■ **RECORDS FOR THE TASK**:
== Segment start ==

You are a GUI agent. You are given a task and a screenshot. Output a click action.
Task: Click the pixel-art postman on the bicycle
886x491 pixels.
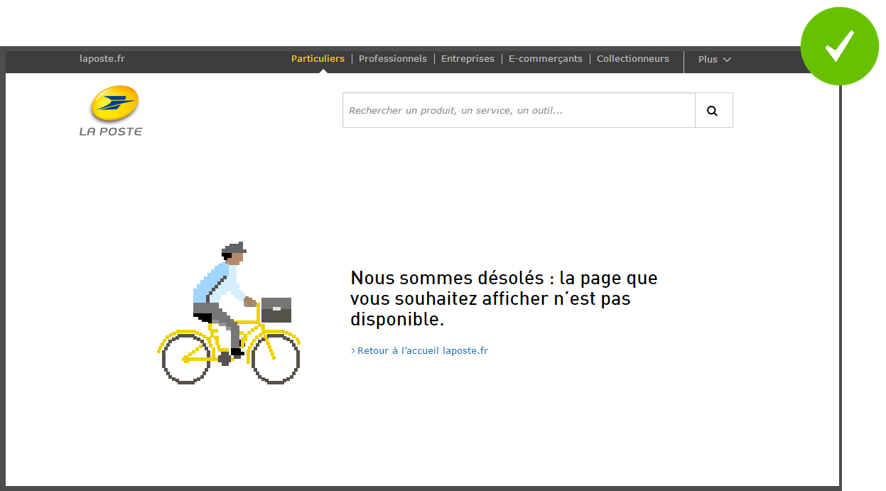[219, 291]
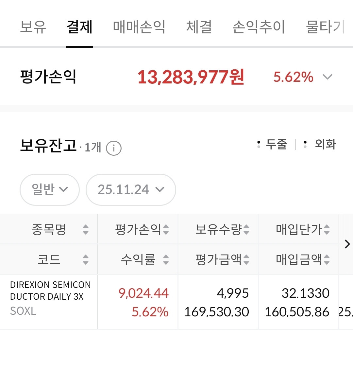Sort by 수익률 column arrows

166,259
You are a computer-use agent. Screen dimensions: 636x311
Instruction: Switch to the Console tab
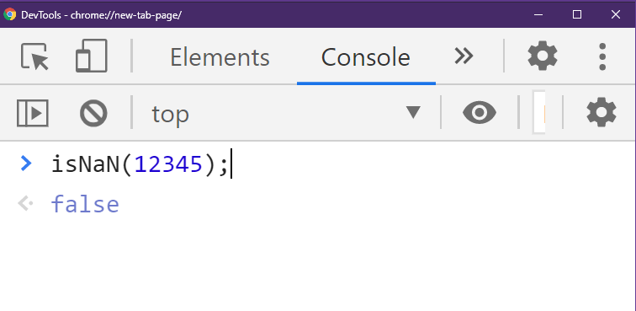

== Segment end ==

■ **ACTION ITEM**: Pictures excluded, output exactly the line that contains "Task: Click the" and every line after it to the end of the data above.

■ **OUTPUT OF THE EXERCISE**:
Task: Click the pixel-art postman on the bicycle
886x491 pixels.
[219, 291]
Sort by 수익률 column arrows

166,259
You are a computer-use agent. Screen dimensions: 636x311
Instruction: Switch to the Console tab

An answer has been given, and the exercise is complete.